You might read the title and be confused, how can search be deadly? Well it can, especially if you do it wrong. This article we will discuss SQL injections and why I’ve procrastinated adding search to the remake (although it is highly likely to be in the release version).
SQL is a query language for interacting with databases, you can create, read, update, or delete data. Now imagine your on a login page, you enter your username and password, click submit, then you’re logged in. That’s cool and all but what actually happens? SQL is the answer. Pretend your username is Stanley427 and your password is City17, the SQL query might look something like this:
SELECT * FROM users WHERE username = 'Stanley427' AND password = 'City17'This checks the users table if there is a user of that name with that password, if so it logs you in, perfectly intended behavior.

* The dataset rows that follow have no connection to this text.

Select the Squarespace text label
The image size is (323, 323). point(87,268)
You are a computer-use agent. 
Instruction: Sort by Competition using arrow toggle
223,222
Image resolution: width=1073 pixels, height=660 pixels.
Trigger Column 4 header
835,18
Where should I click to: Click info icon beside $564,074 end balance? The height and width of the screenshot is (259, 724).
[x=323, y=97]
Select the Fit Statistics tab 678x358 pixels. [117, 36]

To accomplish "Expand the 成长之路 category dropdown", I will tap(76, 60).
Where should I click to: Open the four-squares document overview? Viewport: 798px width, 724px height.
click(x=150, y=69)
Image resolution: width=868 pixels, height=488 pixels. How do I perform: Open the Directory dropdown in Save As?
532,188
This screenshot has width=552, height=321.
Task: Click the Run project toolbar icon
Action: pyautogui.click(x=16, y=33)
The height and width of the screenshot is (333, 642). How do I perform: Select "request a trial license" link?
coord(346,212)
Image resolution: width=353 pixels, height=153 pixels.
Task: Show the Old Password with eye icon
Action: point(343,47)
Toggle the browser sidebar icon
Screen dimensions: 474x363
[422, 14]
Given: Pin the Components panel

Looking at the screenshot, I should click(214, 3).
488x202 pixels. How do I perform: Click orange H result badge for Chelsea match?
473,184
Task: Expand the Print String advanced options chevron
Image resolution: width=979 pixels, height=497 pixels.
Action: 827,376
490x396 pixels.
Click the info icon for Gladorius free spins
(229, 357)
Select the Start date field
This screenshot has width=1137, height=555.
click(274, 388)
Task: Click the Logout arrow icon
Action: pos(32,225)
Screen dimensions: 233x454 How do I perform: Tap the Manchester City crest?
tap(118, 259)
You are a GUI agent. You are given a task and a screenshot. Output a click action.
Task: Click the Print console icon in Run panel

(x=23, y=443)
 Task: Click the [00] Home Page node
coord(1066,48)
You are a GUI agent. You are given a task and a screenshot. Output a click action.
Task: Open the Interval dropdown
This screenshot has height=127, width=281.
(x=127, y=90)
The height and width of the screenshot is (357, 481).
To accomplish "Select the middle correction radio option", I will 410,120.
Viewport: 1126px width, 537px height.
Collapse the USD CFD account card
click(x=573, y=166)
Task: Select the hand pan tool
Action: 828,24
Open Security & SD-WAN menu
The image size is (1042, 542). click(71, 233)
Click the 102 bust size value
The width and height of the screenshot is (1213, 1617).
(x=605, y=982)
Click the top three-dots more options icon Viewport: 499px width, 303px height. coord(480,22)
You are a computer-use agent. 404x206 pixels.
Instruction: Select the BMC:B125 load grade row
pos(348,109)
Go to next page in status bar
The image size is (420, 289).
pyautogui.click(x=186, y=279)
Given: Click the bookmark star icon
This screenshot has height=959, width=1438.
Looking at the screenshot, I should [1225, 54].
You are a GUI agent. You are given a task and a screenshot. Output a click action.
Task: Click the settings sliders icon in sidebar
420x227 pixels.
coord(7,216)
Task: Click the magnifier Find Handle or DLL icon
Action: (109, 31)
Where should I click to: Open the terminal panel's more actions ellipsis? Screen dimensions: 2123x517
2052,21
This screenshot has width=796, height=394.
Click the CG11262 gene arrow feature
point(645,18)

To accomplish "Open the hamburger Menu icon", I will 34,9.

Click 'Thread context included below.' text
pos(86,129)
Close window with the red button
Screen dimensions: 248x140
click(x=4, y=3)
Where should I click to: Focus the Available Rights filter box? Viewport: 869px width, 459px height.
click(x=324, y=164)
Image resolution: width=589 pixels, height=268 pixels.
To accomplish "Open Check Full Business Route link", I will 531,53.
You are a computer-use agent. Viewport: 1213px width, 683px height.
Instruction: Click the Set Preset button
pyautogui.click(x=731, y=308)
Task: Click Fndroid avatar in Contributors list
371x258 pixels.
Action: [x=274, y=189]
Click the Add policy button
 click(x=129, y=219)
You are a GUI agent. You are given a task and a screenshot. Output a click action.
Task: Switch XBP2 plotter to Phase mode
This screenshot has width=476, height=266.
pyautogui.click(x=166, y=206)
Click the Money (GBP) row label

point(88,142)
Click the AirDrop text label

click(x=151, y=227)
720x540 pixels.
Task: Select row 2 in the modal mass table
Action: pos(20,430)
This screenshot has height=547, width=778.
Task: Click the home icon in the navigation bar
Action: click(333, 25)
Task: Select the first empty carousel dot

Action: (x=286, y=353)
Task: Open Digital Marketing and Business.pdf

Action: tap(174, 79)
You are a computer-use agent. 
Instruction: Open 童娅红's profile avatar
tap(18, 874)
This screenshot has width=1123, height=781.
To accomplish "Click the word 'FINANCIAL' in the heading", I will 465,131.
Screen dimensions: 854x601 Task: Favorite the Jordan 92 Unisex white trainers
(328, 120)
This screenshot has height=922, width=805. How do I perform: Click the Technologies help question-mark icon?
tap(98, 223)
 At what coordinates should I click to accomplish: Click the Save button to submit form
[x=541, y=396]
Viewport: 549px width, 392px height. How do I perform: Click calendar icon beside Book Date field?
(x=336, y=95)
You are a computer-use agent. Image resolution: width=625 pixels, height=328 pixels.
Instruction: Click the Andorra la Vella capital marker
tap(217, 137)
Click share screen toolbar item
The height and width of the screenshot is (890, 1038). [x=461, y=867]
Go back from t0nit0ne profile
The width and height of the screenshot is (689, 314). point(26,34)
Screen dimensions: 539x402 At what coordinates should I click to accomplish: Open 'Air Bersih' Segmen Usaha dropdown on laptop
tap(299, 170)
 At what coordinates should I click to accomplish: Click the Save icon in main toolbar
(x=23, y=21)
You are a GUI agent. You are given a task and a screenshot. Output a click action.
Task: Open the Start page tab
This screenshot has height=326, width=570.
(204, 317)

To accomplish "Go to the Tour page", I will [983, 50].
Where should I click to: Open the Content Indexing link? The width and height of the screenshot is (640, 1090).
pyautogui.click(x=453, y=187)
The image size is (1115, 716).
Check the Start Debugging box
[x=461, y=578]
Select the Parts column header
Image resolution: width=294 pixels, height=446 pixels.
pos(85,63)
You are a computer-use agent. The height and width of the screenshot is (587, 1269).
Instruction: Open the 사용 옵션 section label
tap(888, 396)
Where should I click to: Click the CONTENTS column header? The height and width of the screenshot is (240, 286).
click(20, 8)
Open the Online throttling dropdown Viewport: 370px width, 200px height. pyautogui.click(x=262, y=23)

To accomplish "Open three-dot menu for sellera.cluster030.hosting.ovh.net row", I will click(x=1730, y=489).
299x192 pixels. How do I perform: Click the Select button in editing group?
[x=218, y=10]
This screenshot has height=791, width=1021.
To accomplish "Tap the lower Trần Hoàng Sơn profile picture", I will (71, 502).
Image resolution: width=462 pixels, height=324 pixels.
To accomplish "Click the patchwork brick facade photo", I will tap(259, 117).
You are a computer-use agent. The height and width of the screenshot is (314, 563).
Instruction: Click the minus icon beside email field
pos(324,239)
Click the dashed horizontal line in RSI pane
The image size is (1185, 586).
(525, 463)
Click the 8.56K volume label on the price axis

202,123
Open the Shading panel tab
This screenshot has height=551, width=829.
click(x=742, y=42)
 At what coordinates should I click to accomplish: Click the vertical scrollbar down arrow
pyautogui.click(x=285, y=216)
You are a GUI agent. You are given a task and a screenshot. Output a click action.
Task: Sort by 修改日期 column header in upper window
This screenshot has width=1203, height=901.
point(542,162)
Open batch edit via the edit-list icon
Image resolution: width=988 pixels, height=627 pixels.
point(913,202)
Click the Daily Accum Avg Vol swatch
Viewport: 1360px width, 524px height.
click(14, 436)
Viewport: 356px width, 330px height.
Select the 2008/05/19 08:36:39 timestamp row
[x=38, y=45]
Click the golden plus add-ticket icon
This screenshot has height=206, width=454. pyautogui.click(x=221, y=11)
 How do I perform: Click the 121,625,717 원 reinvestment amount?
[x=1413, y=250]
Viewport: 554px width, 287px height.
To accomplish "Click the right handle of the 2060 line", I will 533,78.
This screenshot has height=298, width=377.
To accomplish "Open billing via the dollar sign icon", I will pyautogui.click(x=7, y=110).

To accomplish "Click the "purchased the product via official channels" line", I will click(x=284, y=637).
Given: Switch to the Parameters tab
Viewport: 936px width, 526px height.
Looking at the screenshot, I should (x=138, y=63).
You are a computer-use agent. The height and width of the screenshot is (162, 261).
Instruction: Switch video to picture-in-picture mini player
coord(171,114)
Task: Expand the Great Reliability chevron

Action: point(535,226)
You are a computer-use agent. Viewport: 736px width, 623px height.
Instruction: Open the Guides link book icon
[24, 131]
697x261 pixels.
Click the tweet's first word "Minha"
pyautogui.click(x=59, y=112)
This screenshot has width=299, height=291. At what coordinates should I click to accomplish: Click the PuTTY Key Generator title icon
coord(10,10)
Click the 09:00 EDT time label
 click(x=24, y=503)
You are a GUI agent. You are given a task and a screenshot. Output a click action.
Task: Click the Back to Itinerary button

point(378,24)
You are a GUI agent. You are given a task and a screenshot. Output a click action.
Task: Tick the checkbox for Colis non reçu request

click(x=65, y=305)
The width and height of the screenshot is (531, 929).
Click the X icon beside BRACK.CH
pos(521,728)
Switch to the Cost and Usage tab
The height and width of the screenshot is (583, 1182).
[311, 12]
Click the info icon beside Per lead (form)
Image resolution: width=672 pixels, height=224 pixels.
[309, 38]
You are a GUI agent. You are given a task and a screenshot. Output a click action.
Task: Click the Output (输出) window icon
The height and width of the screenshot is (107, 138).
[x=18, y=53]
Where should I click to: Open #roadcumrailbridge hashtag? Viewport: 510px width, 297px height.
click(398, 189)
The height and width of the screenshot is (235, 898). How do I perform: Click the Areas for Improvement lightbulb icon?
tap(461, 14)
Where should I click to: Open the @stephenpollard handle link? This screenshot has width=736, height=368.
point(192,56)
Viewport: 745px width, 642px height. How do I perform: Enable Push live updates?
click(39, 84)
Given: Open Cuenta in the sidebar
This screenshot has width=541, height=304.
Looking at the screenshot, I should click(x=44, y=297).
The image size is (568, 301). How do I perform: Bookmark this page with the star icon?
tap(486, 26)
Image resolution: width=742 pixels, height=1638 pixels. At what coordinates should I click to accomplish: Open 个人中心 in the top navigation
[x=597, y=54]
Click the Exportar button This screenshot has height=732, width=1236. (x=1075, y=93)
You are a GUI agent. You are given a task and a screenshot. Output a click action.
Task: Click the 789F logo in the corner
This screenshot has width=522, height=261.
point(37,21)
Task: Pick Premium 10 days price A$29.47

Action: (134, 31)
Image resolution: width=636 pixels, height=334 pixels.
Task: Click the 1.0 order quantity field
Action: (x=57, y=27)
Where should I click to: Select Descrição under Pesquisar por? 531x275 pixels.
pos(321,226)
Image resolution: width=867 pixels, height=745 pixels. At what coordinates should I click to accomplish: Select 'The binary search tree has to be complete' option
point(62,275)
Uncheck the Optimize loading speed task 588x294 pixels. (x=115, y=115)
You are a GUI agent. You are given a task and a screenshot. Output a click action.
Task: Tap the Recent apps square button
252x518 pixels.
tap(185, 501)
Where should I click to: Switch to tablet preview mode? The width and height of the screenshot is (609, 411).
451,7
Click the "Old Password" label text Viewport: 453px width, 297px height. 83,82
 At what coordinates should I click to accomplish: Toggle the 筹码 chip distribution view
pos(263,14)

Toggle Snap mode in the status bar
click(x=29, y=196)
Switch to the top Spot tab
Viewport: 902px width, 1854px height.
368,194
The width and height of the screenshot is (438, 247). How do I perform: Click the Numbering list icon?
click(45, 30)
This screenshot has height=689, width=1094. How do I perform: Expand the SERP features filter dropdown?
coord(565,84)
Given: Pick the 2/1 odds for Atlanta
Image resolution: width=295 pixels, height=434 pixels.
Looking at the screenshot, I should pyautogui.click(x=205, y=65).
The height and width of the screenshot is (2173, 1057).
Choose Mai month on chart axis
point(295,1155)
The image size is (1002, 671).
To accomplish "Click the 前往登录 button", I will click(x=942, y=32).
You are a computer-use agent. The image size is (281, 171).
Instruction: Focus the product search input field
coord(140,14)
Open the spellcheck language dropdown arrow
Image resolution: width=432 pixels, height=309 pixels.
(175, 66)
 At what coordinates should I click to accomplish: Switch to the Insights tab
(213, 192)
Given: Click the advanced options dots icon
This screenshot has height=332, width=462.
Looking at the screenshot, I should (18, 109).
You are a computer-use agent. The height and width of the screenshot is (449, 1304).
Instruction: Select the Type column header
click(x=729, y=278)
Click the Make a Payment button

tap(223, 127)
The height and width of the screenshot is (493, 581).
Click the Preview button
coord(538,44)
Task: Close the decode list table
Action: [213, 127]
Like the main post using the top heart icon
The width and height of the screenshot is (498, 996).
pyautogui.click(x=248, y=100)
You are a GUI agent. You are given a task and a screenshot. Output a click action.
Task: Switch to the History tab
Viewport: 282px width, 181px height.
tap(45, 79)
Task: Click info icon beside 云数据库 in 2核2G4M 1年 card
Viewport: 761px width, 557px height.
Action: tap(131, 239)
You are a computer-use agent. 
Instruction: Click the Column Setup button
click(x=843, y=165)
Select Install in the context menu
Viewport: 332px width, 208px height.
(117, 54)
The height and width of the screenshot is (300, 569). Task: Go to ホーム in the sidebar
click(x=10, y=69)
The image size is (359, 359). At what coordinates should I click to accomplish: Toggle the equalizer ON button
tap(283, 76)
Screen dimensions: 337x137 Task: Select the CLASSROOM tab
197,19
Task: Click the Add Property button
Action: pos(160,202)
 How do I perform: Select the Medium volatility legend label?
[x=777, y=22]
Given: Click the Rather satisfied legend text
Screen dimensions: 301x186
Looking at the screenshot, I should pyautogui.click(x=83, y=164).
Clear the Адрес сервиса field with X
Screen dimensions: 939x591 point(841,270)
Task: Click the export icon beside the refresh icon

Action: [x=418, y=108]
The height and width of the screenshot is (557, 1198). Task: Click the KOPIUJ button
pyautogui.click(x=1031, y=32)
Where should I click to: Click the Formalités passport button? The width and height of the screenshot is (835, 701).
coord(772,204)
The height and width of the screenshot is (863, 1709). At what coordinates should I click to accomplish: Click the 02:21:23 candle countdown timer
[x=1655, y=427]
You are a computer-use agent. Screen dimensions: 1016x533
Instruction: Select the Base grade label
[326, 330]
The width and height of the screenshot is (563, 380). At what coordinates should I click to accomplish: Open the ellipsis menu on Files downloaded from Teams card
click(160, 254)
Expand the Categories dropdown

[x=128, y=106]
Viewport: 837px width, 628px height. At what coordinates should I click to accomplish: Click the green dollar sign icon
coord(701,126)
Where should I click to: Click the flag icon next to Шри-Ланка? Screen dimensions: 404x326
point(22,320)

But this can be easily exploited, what happens if admin’ — is entered into the username box? In SQL — is a comment, meaning the rest of the line is ignored.
SELECT * FROM users WHERE username = 'admin' --' AND password = ''Now if there is a user named admin, you’re logged in without a password (because the comment skips the password check).
Because this is so dangerous, most sites NEVER let a users input be directly used in a SQL query. And it’s very easy to prevent, so why haven’t I added a search? I’m just worried that I’ll forget something upon release and be hacked in 30 seconds, better safe than sorry.